Many investigators may believe that teenage victims may be too “old” for a child advocacy center environment and choose to interview them at the local police department, school or other location. Environment is critical for victims of any age, and the environment provided by a child advocacy center greatly benefits all minors, increasing their comfort level and reducing anxiety. The judicial scrutiny given to forensic interviews often includes the potential influence, suggestiveness or possible coercive nature of the environment. (4)

The shock, shame and stigma attached to being a victim of crime make it difficult for even adults to report their victimization. Teens face many additional obstacles; they are more aware (than younger children) of potential consequences of reporting abuse; many fear no one will believe them; fear of being blamed or punished; have feelings of shame or self-blame; fear retaliation; believe nothing will be done; lack knowledge about available services; and have concerns about perceived and real limits of confidentiality. (5)

Medical Care & Evidence Collection

CACs are effective in increasing access to forensic medical examinations for child sexual abuse victims. Children seen at CACs were two times more likely to have forensic medical examinations than those seen at comparison communities. Non-penetration cases at CACs were four times more likely to receive exams as compared to those in comparison communities. (6)

Mental Health Services

Sexual Abuse victims are at high risk for emotional and behavioral problems, and CACs improve victim access to mental health services. CACs refer a higher proportion of victims to mental health services than comparison communities (72% vs. 31%). (7)

Satisfaction and Comfort for Children and Parents

Caregivers whose children were evaluated and interviewed at a CAC expressed more satisfaction with the investigation than those from comparison sites. (8)

Children are often moderately to highly stressed at interviews, sometimes presenting as silent, resistant, depressed, and/or avoidant. Emotional states divert attention, disorganize mental operations, or reduce successful memory retrieval, interfering with the memory process itself. The CAC staff and child-friendly environment are aimed at reducing a child’s anxiety, supporting their ability to function cognitively at an optimal level. (9)

A prolonged criminal court experience is another stressor for child abuse victims that can be detrimental to the child’s mental health. There is research indicating that cases seen at a CAC have a significantly quicker charging decision time than cases at comparison communities. (10)

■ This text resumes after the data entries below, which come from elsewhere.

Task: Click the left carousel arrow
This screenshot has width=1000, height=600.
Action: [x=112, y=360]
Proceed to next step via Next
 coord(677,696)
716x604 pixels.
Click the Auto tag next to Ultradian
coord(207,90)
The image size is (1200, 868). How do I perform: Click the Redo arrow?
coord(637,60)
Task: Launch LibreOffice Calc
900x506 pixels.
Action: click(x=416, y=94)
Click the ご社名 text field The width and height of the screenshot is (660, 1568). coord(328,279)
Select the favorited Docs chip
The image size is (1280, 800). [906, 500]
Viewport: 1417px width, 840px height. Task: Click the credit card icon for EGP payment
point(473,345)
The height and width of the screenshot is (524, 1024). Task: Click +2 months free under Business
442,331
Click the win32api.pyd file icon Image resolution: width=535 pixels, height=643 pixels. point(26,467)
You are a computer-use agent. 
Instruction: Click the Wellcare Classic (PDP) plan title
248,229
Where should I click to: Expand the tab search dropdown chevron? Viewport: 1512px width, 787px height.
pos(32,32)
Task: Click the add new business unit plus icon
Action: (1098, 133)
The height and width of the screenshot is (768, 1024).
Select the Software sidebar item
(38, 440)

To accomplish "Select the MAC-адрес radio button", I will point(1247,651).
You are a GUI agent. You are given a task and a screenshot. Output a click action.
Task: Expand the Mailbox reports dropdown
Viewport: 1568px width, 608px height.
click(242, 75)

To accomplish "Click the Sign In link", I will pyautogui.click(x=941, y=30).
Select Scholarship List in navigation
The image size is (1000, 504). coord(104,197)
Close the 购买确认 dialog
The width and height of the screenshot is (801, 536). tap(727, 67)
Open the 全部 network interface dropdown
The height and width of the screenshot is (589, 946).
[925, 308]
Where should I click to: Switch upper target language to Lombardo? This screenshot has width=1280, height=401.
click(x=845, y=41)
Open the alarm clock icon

  1. Cross et al. (Aug 2008) Evaluating Children’s Advocacy Centers’ Response to Child Sexual Abuse. Juvenile Justice Bulletin.
  2. Saywitz & Comparo. (1998) Interviewing Child Witnesses: A Developmental Perspective. Child Abuse & Neglect, 22, 8, pp 825-843.
  3. Shute. (2009) The Amazing Teen Brain; Science suggests ways to promote growth while preventing disaster. US News & World Report. 146, 1.
  4. Johnson. (Spring 2011) Talking with Teens… Really? Is that in my job description? ChildFirst. National Child Protection Training Center.
  5. Whitman et al. (2003) Reaching and Serving Teens Victims: A Practical Handbook. Office for Victims of Crime.
  6. Walsh et al. (2007) Which sexual abuse victims receive a forensic medical examination? The impact of Children’s Advocacy Centers. Child Abuse and Neglect, 31, pp 1031-1068.
  7. Cross et al. (Aug 2008) Evaluating Children’s Advocacy Centers’ Response to Child Sexual Abuse. Juvenile Justice Bulletin.
  8. Jones et al. (2007) Do Children’s Advocacy Centers improve families experiences of child sexual abuse investigations? Child Abuse & Neglect, 31, pp 1069-1085.
  9. Saywitz & Comparo. (1998) Interviewing Child Witnesses: A Developmental Perspective. Child Abuse & Neglect, 22, 8, pp 825-843.
  10. Walsh et al. (2008) Home Long to Prosecute Child Sexual Abuse for a Community Using a Children’s Advocacy Center and Two Comparison Communities? Child Maltreatment, 13, 3.